7.10.1 The Restricted Active Space (RAS) Scheme

In the RAS formalism, we divide the orbital space into three subspaces called RAS1, RAS2 and RAS3 (Fig. 7.2). The RAS-CI states are defined by the number of orbitals and the restrictions in each subspace.

The single reference RAS-CI electronic wave functions are obtained by applying a spin-flipping or excitation operator $\widehat{R}$ on the reference determinant ${\varphi }^{\text{(0)}}$.

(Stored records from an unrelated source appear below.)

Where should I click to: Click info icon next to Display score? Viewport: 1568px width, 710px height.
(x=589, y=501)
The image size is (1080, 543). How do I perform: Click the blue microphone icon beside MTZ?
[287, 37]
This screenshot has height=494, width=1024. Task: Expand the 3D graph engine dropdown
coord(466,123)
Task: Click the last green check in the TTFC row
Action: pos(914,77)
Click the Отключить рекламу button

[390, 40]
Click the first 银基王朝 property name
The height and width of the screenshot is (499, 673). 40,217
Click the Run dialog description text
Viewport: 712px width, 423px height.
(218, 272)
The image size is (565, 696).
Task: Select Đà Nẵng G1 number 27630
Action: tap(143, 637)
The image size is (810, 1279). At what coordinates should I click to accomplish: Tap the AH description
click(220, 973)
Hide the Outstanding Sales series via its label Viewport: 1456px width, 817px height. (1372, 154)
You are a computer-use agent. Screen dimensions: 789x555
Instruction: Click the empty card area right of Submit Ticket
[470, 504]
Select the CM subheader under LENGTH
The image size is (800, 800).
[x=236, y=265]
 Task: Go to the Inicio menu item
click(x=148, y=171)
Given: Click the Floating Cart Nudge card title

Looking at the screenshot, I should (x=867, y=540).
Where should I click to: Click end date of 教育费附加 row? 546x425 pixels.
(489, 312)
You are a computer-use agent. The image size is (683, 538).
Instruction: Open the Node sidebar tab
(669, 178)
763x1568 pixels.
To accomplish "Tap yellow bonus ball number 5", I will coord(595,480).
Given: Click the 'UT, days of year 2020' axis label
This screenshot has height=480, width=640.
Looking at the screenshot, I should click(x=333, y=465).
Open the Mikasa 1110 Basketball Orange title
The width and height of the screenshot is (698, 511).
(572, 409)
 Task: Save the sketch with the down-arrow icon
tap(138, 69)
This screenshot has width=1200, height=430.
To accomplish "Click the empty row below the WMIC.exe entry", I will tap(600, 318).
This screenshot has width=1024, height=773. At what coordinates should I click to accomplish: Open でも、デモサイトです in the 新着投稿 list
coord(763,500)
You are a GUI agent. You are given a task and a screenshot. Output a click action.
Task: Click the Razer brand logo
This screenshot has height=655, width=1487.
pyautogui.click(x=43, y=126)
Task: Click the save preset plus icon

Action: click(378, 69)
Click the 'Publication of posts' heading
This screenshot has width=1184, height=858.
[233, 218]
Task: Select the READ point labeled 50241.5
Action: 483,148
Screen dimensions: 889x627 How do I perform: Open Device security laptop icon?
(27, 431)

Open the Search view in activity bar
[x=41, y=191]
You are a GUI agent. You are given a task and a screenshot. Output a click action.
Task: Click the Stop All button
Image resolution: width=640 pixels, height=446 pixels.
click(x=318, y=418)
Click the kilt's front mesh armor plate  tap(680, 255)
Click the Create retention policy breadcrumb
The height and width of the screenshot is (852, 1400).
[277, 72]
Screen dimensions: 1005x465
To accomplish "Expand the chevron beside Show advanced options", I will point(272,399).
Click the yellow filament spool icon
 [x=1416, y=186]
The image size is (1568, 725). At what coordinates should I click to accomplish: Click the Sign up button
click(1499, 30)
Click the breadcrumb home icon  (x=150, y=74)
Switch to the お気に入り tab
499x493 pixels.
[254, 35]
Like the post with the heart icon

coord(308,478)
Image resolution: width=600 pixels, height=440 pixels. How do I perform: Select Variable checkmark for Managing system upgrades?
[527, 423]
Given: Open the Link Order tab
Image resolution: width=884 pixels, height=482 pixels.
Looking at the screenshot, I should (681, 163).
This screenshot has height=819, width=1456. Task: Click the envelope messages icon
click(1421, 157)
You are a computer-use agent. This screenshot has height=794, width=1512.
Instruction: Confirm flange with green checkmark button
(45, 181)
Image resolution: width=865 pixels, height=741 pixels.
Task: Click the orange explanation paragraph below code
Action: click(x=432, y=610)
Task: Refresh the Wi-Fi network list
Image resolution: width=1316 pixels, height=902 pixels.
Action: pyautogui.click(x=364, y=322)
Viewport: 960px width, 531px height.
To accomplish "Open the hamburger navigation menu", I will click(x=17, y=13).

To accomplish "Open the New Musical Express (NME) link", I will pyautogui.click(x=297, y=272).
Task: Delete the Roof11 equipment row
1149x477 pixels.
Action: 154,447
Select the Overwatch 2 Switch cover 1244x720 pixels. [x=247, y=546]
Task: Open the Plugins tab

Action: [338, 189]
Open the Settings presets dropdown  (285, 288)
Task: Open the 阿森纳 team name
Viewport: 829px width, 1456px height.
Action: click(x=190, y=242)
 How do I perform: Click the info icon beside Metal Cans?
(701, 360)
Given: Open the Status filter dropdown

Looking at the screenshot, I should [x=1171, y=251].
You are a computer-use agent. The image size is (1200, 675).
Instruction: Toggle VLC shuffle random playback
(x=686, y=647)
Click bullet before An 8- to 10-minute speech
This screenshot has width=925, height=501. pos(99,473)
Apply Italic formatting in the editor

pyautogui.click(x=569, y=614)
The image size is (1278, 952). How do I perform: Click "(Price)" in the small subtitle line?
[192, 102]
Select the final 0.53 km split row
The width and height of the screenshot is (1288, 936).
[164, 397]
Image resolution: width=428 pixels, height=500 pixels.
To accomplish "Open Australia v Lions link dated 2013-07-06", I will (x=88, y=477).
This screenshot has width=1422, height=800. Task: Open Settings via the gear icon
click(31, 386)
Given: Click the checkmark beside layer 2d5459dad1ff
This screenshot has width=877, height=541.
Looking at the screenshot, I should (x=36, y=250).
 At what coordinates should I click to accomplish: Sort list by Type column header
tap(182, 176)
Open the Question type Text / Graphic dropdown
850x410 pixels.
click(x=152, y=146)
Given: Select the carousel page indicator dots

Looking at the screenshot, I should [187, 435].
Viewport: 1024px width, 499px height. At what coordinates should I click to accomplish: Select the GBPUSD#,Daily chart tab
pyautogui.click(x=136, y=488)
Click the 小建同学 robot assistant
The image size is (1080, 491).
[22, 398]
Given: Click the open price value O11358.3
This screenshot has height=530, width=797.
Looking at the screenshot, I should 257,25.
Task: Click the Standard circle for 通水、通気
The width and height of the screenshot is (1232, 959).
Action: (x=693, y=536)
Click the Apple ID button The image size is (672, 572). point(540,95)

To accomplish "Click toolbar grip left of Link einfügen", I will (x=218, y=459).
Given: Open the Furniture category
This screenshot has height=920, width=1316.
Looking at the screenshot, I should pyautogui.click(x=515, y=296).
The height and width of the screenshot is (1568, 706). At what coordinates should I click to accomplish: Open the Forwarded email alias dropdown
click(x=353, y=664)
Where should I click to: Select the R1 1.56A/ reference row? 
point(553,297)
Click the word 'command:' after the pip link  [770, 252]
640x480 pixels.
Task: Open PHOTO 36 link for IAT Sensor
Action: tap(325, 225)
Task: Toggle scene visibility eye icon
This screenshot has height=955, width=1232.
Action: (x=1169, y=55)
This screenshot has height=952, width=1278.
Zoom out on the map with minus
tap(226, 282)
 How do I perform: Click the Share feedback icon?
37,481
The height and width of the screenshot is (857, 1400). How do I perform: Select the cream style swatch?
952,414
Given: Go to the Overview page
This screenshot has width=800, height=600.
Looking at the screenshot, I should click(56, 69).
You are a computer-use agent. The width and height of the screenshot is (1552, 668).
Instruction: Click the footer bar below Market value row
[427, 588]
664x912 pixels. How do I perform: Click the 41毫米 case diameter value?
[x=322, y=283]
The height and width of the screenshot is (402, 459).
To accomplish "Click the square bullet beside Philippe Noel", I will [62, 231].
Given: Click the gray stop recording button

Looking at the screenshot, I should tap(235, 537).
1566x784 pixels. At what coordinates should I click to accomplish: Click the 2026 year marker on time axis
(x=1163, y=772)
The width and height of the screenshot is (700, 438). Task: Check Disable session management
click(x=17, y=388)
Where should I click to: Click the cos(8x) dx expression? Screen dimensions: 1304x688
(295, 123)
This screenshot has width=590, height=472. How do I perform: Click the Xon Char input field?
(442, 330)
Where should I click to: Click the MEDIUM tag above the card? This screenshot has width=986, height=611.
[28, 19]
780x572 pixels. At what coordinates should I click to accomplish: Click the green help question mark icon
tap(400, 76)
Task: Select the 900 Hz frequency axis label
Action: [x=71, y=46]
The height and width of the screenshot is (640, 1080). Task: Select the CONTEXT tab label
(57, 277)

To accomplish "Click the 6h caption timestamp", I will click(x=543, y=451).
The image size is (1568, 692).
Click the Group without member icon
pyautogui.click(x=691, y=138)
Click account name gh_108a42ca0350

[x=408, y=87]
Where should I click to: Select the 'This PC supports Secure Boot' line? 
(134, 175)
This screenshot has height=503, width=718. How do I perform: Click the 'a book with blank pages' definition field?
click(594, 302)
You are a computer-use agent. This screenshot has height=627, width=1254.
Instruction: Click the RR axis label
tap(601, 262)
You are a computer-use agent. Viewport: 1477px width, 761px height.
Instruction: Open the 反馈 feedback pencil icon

$$|{\mathrm{\Psi }}^{\text{RAS}}⟩=\widehat{R}|{\varphi }^{\text{(0)}}⟩$$

(7.89)

The $\widehat{R}$ operator must obey the restrictions imposed in the subspaces RAS1, RAS2 and RAS3, and can be decomposed as:

$$\widehat{R}={\widehat{r}}^{\text{RAS2}}+{\widehat{r}}^h+{\widehat{r}}^p+{\widehat{r}}^{hp}+{\widehat{r}}^{2h}+{\widehat{r}}^{2p}+\mathrm{\dots }$$

(7.90)

where ${\widehat{r}}^{\text{RAS2}}$ contains all possible electronic promotions within the RAS2 space, that is, a reduced full CI, and the rest of the terms generate configurations with different number of holes ($h$ super-index) in RAS1 and electrons in RAS3 ($p$ super-index). The current implementation truncates this series up to the inclusion of hole and particle contributions, i.e. the first three terms on the right hand side of Eq. (7.90).